[[ Given records open ]]

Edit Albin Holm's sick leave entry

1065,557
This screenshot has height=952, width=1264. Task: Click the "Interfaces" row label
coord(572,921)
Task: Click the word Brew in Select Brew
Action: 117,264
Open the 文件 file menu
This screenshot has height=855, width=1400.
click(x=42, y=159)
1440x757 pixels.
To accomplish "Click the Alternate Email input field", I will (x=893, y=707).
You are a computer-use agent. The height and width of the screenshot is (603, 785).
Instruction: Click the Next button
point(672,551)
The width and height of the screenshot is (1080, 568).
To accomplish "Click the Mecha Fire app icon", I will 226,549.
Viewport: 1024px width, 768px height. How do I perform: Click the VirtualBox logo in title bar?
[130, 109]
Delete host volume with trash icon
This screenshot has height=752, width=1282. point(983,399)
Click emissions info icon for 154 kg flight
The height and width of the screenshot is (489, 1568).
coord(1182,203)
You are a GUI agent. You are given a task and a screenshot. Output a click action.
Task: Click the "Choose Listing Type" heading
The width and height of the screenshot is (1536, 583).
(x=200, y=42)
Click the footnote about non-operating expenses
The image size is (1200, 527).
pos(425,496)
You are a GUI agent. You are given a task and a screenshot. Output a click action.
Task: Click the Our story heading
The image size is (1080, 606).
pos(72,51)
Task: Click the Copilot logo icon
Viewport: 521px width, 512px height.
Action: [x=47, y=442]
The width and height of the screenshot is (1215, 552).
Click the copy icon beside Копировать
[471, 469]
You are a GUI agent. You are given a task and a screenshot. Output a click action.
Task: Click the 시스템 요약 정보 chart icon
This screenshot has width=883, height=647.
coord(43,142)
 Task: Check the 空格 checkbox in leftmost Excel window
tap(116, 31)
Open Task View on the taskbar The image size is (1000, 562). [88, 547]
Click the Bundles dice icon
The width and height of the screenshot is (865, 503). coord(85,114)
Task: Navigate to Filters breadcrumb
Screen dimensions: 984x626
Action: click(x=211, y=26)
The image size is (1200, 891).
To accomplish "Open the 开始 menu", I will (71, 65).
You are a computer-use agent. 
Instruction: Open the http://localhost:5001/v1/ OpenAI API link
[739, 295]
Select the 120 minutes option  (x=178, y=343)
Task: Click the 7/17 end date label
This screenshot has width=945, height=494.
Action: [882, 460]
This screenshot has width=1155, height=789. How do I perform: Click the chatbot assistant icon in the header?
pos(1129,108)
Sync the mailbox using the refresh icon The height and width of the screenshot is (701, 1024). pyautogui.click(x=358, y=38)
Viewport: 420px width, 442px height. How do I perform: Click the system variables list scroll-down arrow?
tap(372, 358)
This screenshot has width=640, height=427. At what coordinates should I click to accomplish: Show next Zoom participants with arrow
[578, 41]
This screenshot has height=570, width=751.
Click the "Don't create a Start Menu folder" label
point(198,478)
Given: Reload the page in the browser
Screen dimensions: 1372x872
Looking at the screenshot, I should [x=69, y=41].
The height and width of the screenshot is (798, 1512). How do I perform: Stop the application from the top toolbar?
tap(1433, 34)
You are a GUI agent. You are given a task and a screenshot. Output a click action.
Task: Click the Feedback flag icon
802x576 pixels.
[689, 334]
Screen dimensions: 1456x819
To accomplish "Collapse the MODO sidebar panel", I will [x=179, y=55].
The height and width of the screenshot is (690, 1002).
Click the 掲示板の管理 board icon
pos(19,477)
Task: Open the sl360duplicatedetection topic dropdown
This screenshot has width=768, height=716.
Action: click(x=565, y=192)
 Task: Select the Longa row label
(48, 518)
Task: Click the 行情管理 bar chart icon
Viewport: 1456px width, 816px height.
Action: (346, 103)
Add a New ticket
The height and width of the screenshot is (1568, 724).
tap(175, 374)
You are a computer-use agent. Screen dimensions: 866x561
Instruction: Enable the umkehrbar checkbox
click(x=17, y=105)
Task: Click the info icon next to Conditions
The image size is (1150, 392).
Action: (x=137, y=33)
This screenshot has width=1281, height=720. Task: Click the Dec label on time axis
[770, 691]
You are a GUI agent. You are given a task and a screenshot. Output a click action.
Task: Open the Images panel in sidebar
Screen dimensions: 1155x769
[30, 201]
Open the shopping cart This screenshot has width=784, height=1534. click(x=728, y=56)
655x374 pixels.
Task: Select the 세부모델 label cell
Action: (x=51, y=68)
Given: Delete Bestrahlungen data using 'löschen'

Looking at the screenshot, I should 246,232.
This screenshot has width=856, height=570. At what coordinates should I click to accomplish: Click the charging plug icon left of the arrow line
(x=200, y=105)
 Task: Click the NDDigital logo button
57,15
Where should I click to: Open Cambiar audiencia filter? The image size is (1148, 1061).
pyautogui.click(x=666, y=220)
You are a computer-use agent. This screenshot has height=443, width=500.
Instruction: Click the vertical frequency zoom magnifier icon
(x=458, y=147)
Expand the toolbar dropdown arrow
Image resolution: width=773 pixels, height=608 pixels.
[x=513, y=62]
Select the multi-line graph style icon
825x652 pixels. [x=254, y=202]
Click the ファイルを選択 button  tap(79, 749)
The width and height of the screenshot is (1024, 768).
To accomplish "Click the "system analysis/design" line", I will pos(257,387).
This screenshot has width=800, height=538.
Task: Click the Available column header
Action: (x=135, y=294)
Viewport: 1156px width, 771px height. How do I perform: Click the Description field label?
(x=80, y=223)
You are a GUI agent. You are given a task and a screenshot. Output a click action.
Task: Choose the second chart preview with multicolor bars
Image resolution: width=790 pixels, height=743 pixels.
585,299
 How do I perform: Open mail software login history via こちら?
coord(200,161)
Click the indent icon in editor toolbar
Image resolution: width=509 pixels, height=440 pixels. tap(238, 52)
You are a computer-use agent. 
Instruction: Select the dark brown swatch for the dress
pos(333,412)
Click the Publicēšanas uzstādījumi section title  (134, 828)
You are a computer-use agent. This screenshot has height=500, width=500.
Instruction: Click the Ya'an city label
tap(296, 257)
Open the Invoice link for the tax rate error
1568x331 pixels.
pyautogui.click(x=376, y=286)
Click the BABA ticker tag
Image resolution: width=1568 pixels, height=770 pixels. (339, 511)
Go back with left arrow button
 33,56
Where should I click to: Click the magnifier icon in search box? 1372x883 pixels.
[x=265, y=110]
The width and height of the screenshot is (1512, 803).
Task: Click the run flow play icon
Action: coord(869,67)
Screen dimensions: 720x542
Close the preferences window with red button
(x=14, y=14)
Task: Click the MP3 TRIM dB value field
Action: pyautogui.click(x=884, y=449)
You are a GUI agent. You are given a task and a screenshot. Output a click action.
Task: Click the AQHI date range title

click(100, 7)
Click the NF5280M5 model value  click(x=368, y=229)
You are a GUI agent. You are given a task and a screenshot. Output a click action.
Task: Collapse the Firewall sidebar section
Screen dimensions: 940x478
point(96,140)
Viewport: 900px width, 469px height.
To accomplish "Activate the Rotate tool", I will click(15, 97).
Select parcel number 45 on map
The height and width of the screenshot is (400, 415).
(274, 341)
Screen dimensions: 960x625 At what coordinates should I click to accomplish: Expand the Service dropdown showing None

[[ Given records closed ]]

# Aim of the task
Among the lines of the data, find every one that holds "Choose" and copy it.

# Answer to this exercise
Task: Click the "Choose Listing Type" heading
Task: Choose the second chart preview with multicolor bars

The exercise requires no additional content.